Zingales's claim--that because the current crisis is a trust crisis that has left the economy short of safe high-quality liquid assets we cannot restore employment by having the government build roads and finance road construction by issuing trusted safe high-quality liquid assets--that claim is so incoherent as to reveal nothing more than a failure on Zingales's part to think any of the issues through for more than a weekend. Zingales is a smart guy. But he is also pig-ignorant about what economists have thought and said in the past. And because he is pig-ignorant, he has mentally disarmed himself.

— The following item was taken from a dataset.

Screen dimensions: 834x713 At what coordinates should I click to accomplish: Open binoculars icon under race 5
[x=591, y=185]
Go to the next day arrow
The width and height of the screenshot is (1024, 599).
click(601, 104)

DeLong next quotes a number of modern day economist who argued against the stimulus plan, saying such thought was backward thinking, out-of-date etc... This is a perfect example of really stupid smart people. First, consider that government spending is part of the GDP equation (C+I+(net exports)+G (GOVERNMENT SPENDING), indicating that a positive contribution from government spending would increase GDP and a negative contribution from government spending would decrease GDP. That's called simple math. Also consider that every government that has implemented austerity measures has seen slower growth. I've documented the data several times (see here and here). That's data -- as in what happens in the real world when certain things are tried. Hell, even Mish noted that austerity measures were slowing down economic growth after calling for those same measures. In short, these professors are so blinded by ideology that they can't see what actually happens in the real world when they do certain things.

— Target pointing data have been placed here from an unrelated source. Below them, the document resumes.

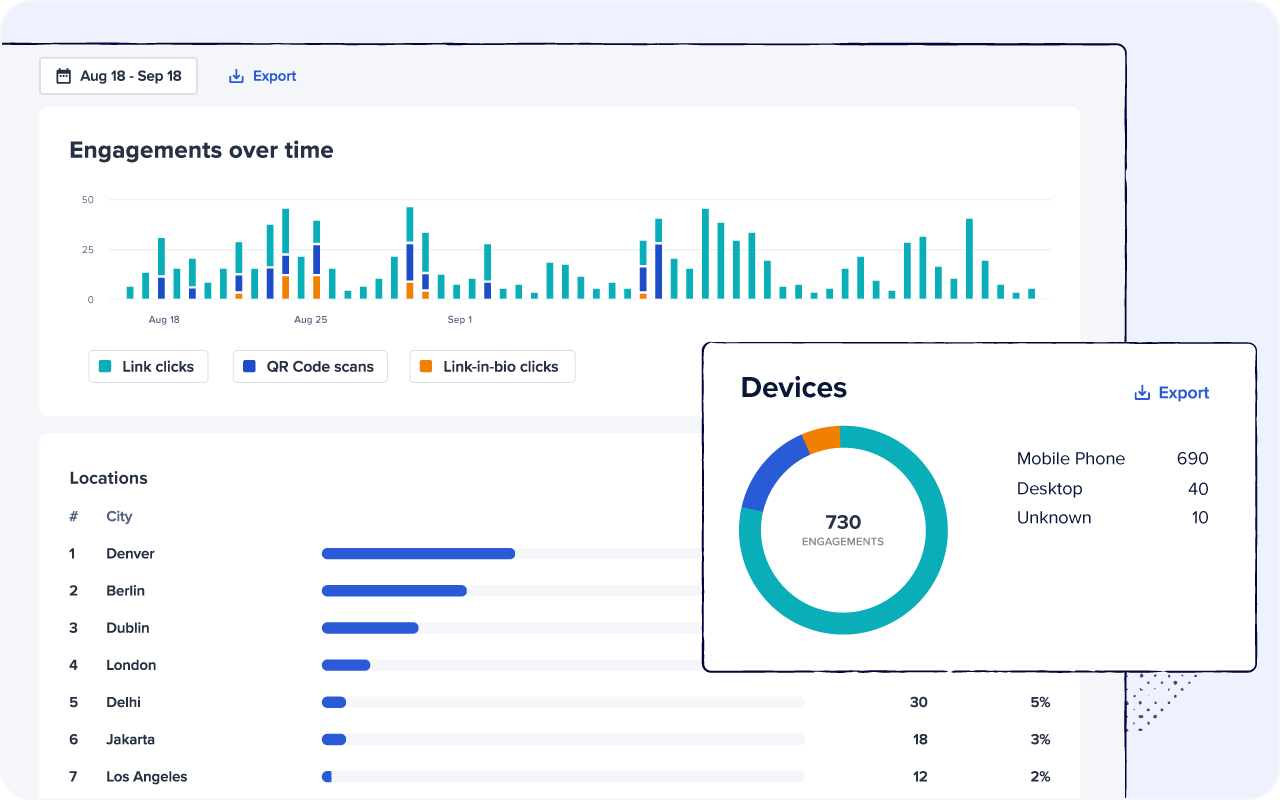Click the Desktop device entry
The width and height of the screenshot is (1280, 800).
tap(1049, 489)
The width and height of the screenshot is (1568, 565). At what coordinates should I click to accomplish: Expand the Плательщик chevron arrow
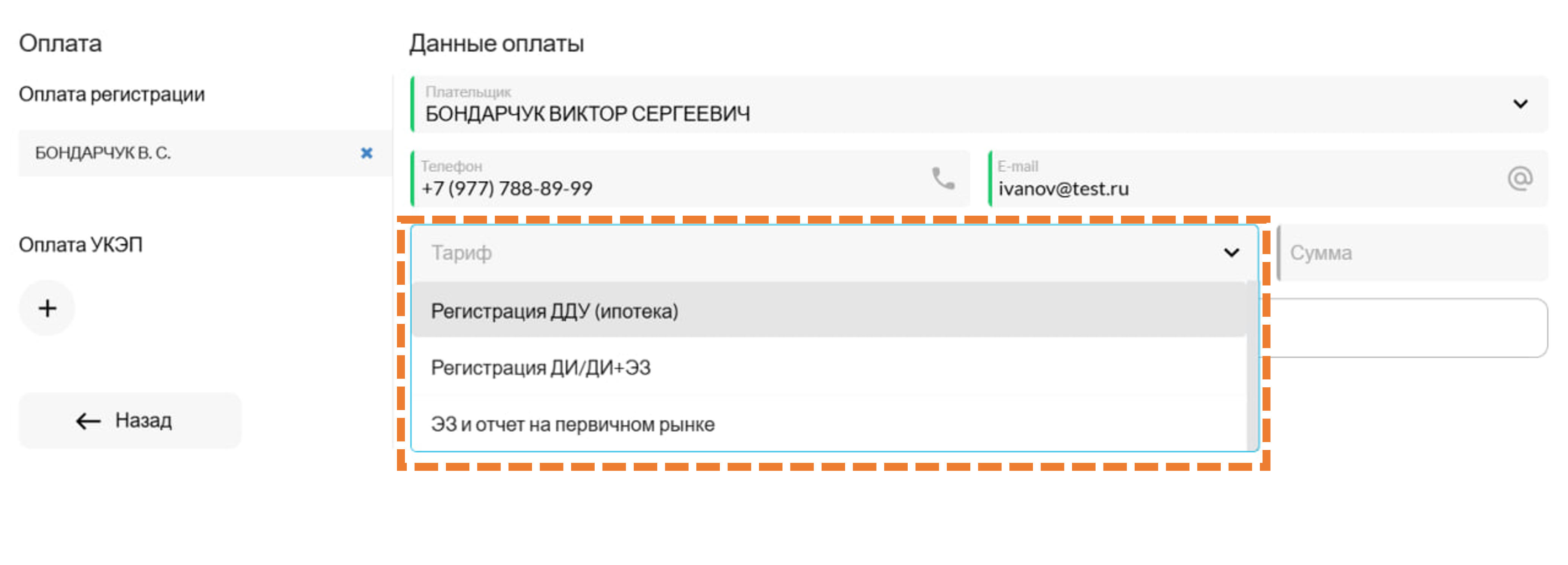click(x=1520, y=104)
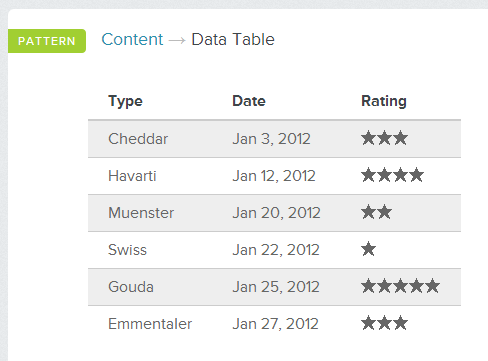Viewport: 488px width, 361px height.
Task: Select the Muenster row name
Action: click(x=141, y=213)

Certain kinds of government expenditures are good and at certain times. For example, infrastructure spending is good as it creates the physical goods on which the economy grows. Ever wonder why the U.S economy grew strongly in the 1960s? Take a look back to the 1950s when the national highway system was proposed and started. The ability to move more goods and services from point a to point b increases the supply and demand of those goods for all parties involved. Again, this is not that complicated. However, it does involve reality, which seems to be lacking in a variety of economic departments across the country.